東海道旅日記 上りの記 【01】 9月22日
2019-6-23 UP
酉 9月
22日天快晴 午時許にむさしの江戸を立したしき人々のここかしこ
馬の餞すとて 申時許 科河(しながわ)の里をいでて
いそぎけれども 酉時許に神奈河里に着
此所に一宿 宵燭ほどに又ともだちの名残
おしみて馬の餞すとて 酒肴 小壺に茶を入 文添てをこせたり
その返事 その返事 取集たる言種いひやる次に

別といふ心を
かへりこむと ちぎるもあだしひとごころ
さだめなき世の 定めなき身に
解説
元和7年(1621)9月22日、午時(うまのとき)、ちょうどお昼を過ぎた頃。遠州公は江戸駿河台の屋敷から出発し、京都への旅が始まります。この時43歳。前年には嫡子正之が誕生しています。

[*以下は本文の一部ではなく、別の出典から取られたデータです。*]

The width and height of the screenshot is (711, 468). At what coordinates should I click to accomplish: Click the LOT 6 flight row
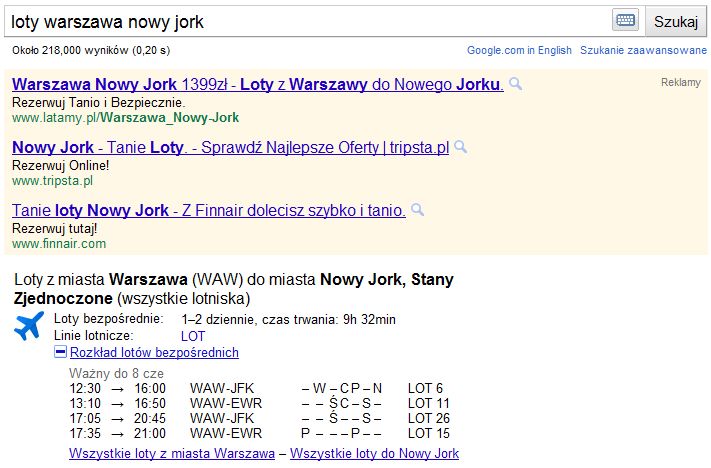(x=255, y=388)
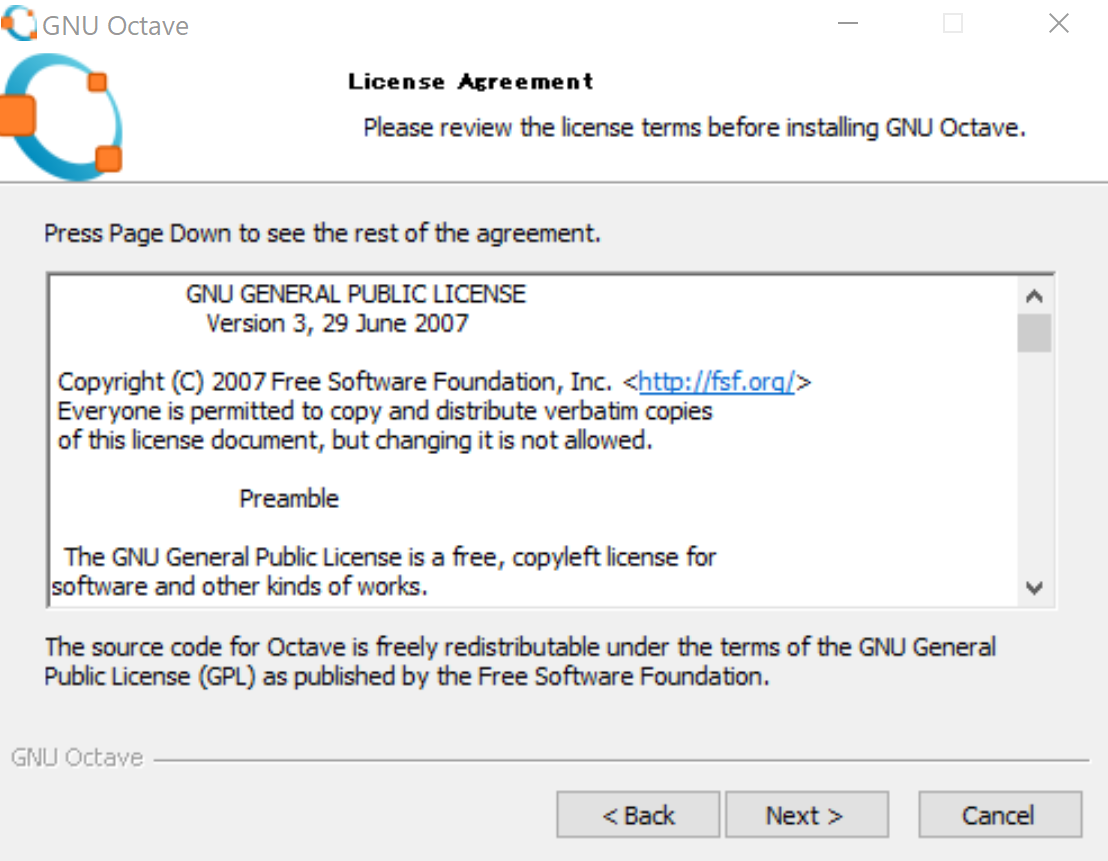Open the http://fsf.org/ hyperlink
The width and height of the screenshot is (1108, 861).
[x=716, y=382]
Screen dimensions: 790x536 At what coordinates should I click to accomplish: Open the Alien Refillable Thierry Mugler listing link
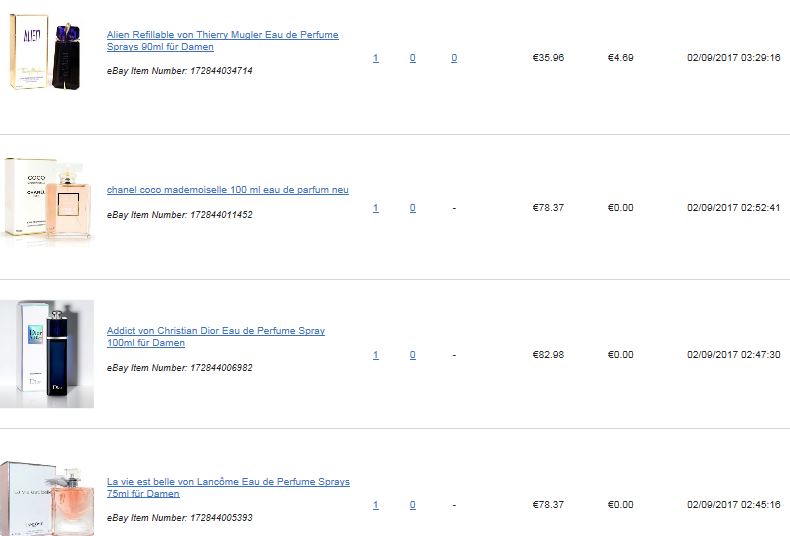pos(223,41)
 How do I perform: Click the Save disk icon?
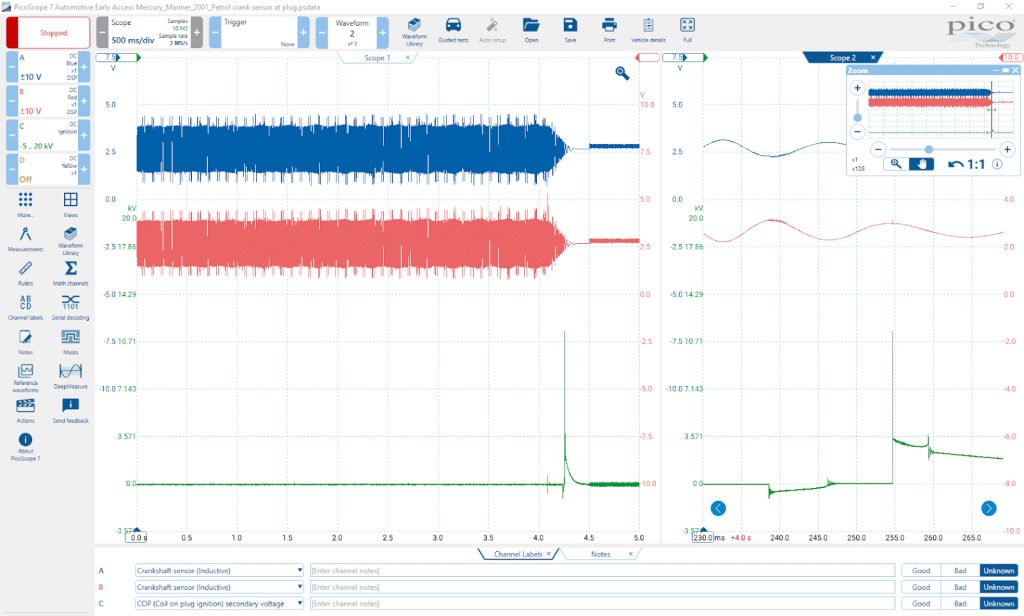click(570, 30)
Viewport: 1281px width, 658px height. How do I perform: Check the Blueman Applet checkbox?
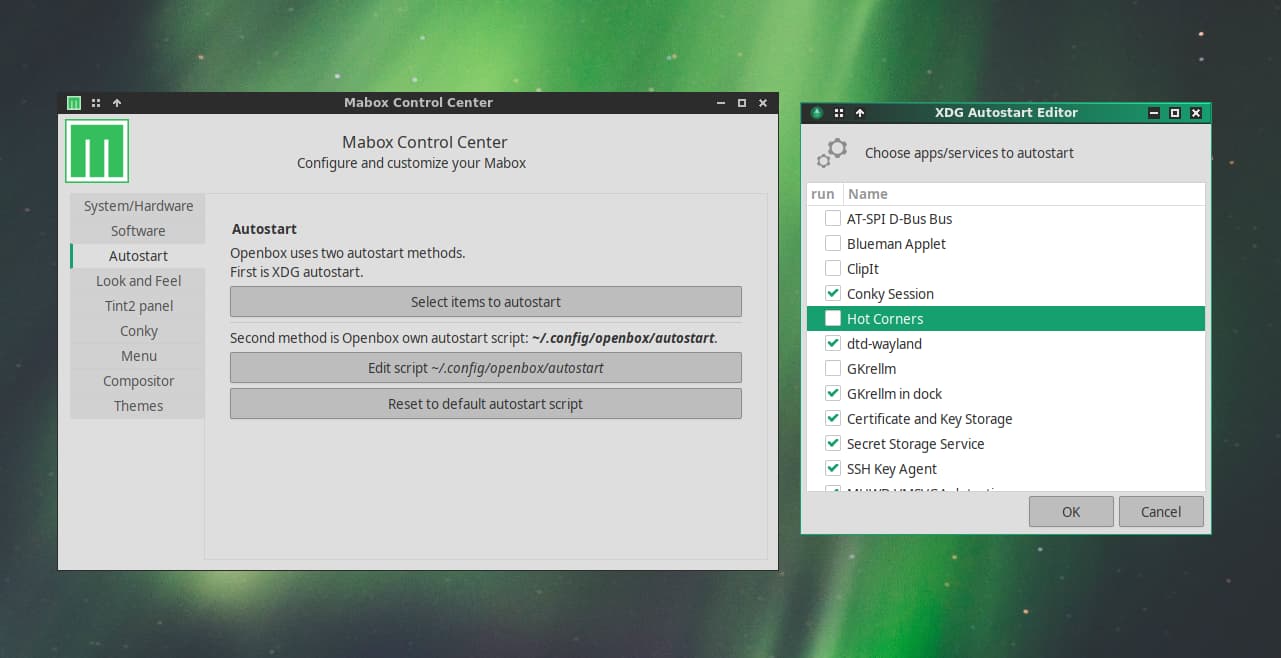click(x=832, y=244)
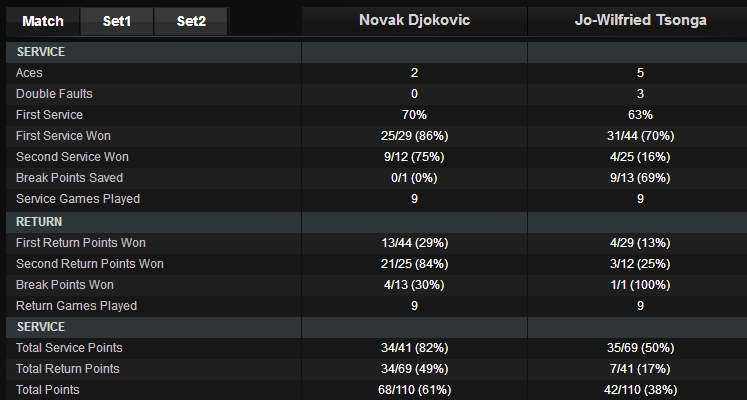Click Tsonga's aces count of 5

point(640,73)
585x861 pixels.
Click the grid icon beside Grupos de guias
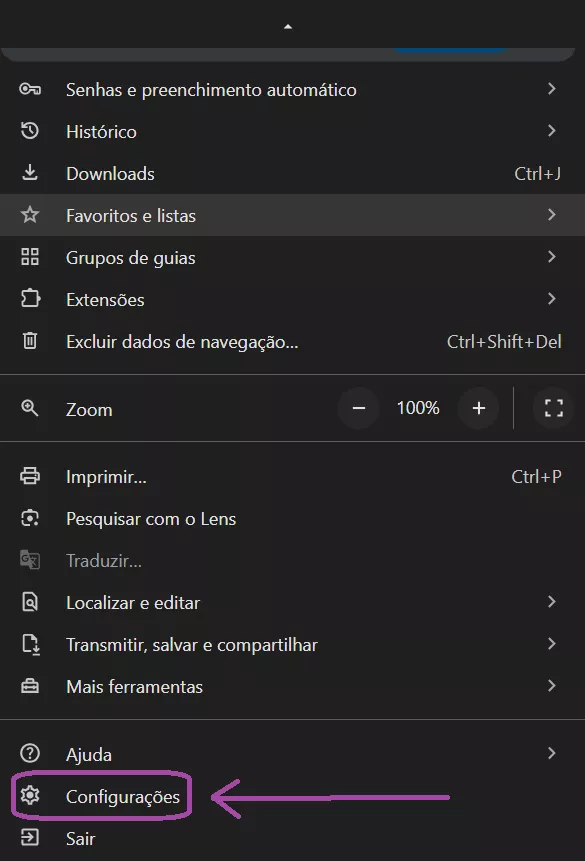(x=30, y=257)
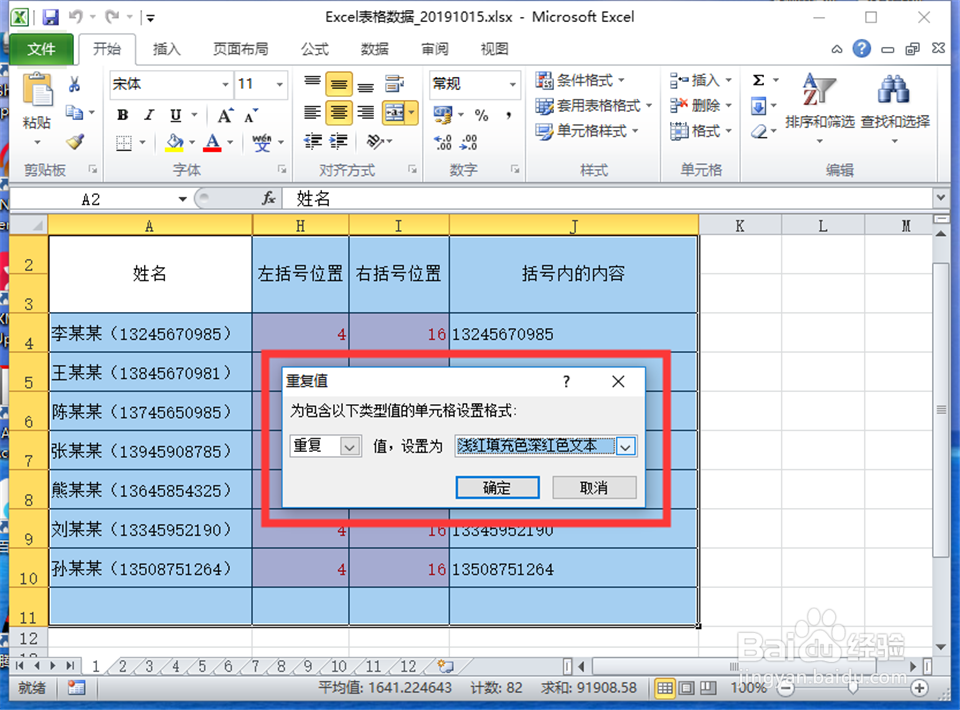
Task: Toggle bold formatting in the Font group
Action: point(121,115)
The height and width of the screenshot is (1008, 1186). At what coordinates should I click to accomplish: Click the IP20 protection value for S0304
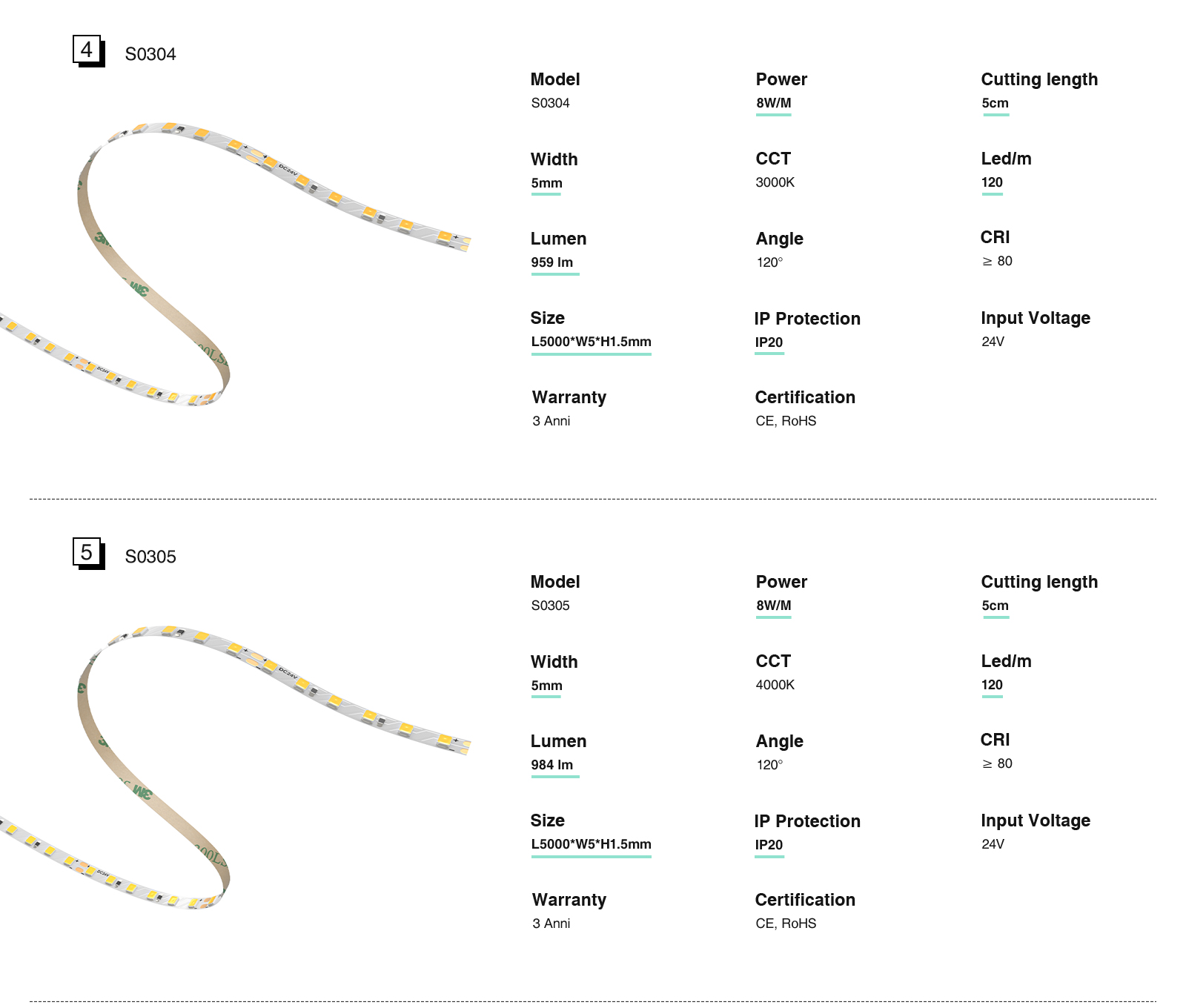769,342
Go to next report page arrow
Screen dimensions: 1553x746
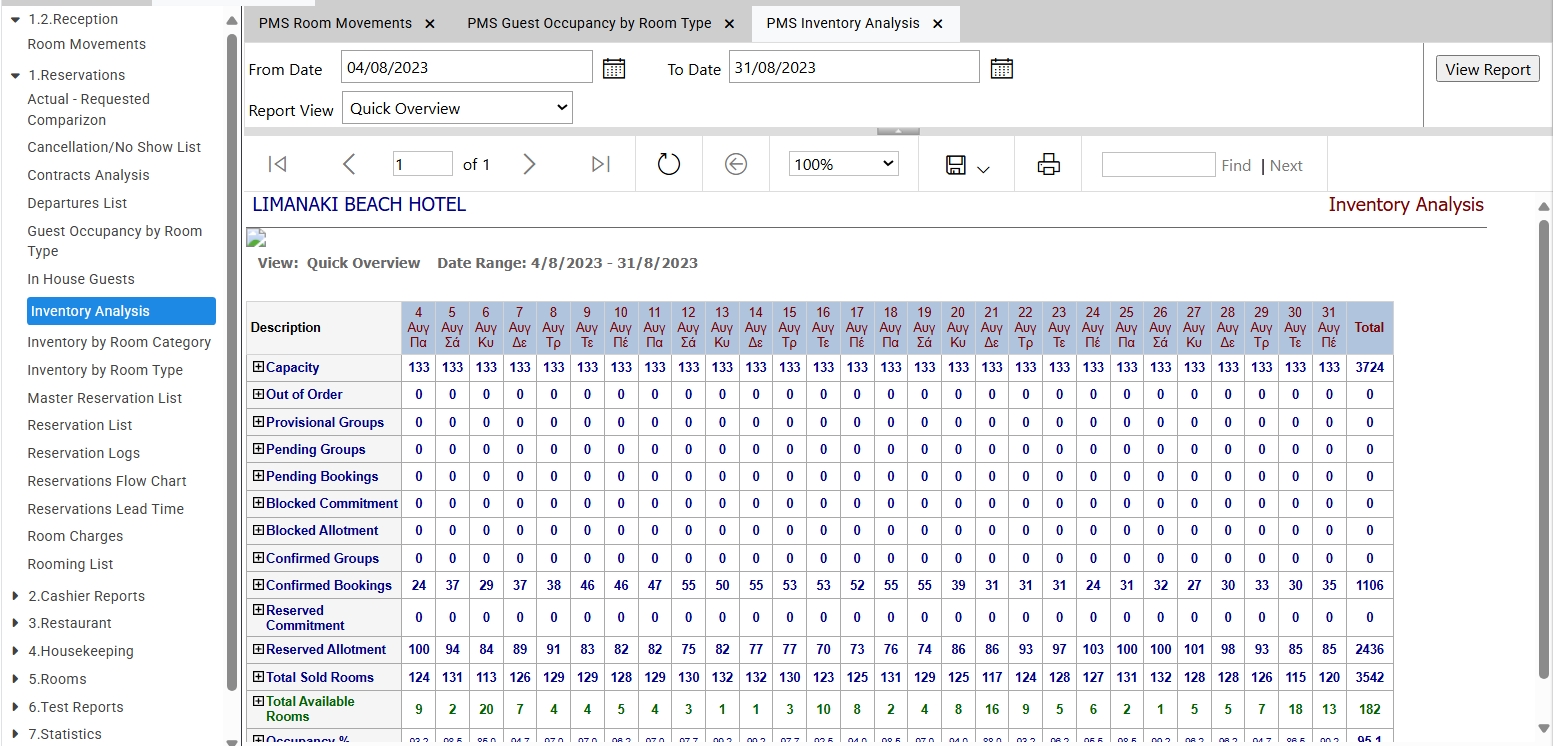coord(529,164)
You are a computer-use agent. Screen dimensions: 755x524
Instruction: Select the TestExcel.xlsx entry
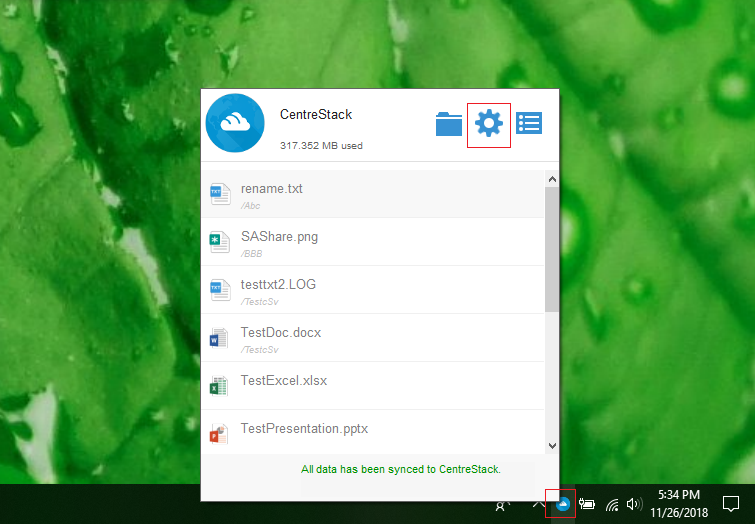click(372, 386)
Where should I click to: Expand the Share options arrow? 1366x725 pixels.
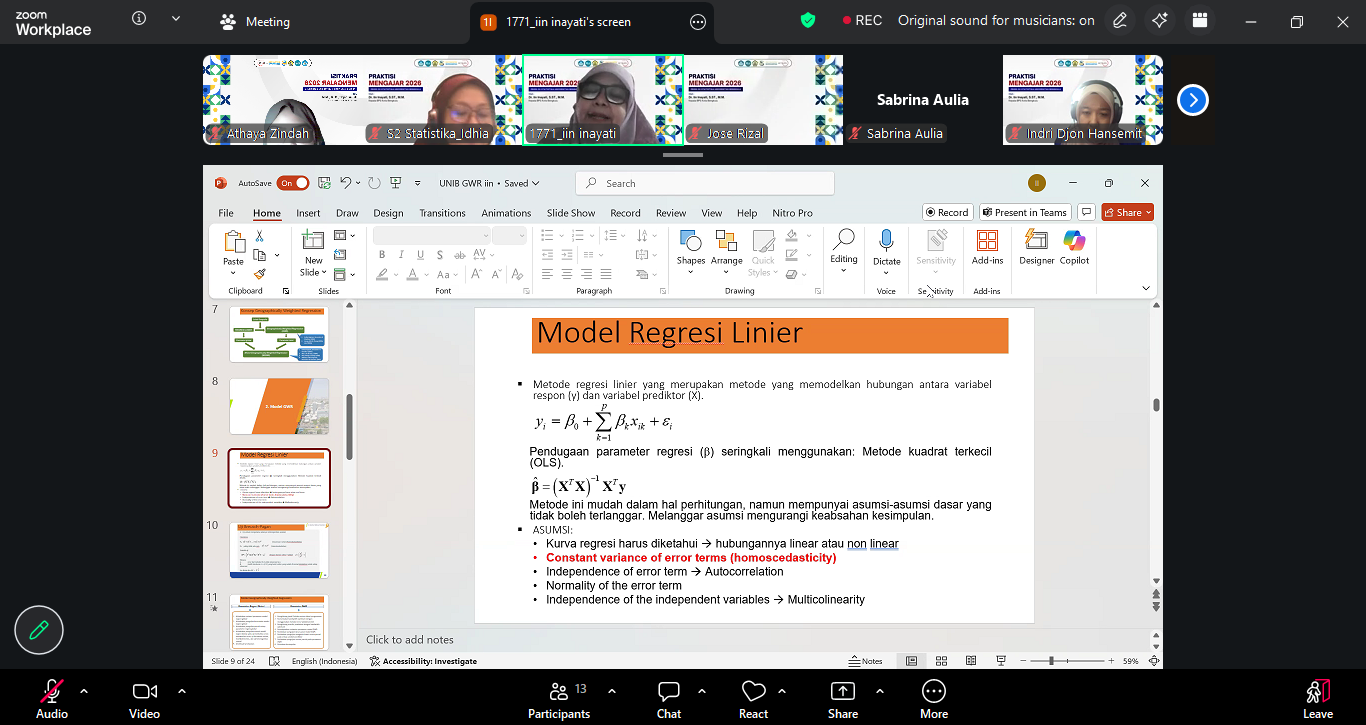pos(880,691)
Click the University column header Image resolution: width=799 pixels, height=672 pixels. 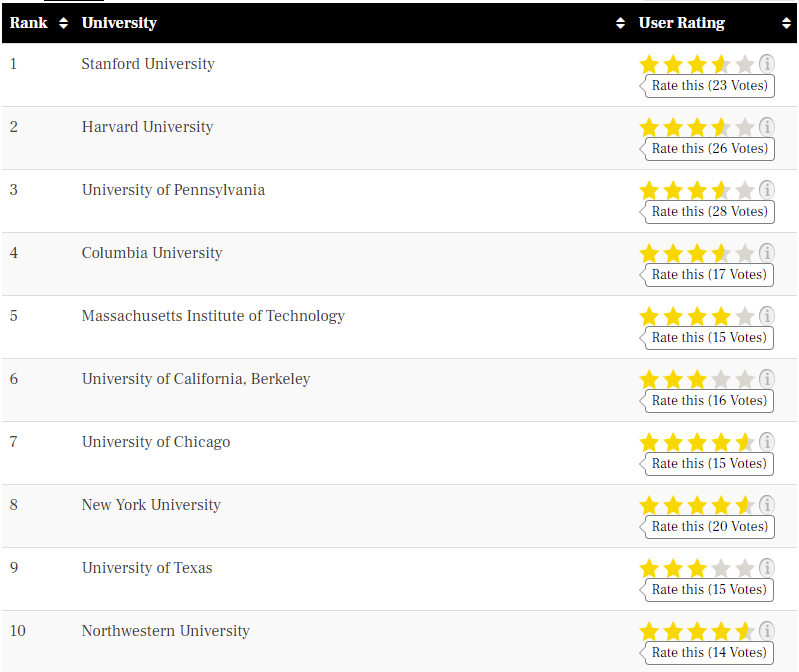coord(119,23)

遠州公の屋敷は牛込と駿河台にあり、この駿河台の屋敷には秀忠の御成を迎えたと考えられています。将軍にお茶を差し上げるにふさわしい数寄屋の整った屋敷でした。
駿河台は江戸城に近く、武家屋敷が並んでいました。その屋敷の敷地は広く、明治維新の際に政府に土地が返還された後は、大学等になったそうです。遠州公の屋敷跡には後に中央大学の校舎が建ち、現在では商業ビルが建てられています。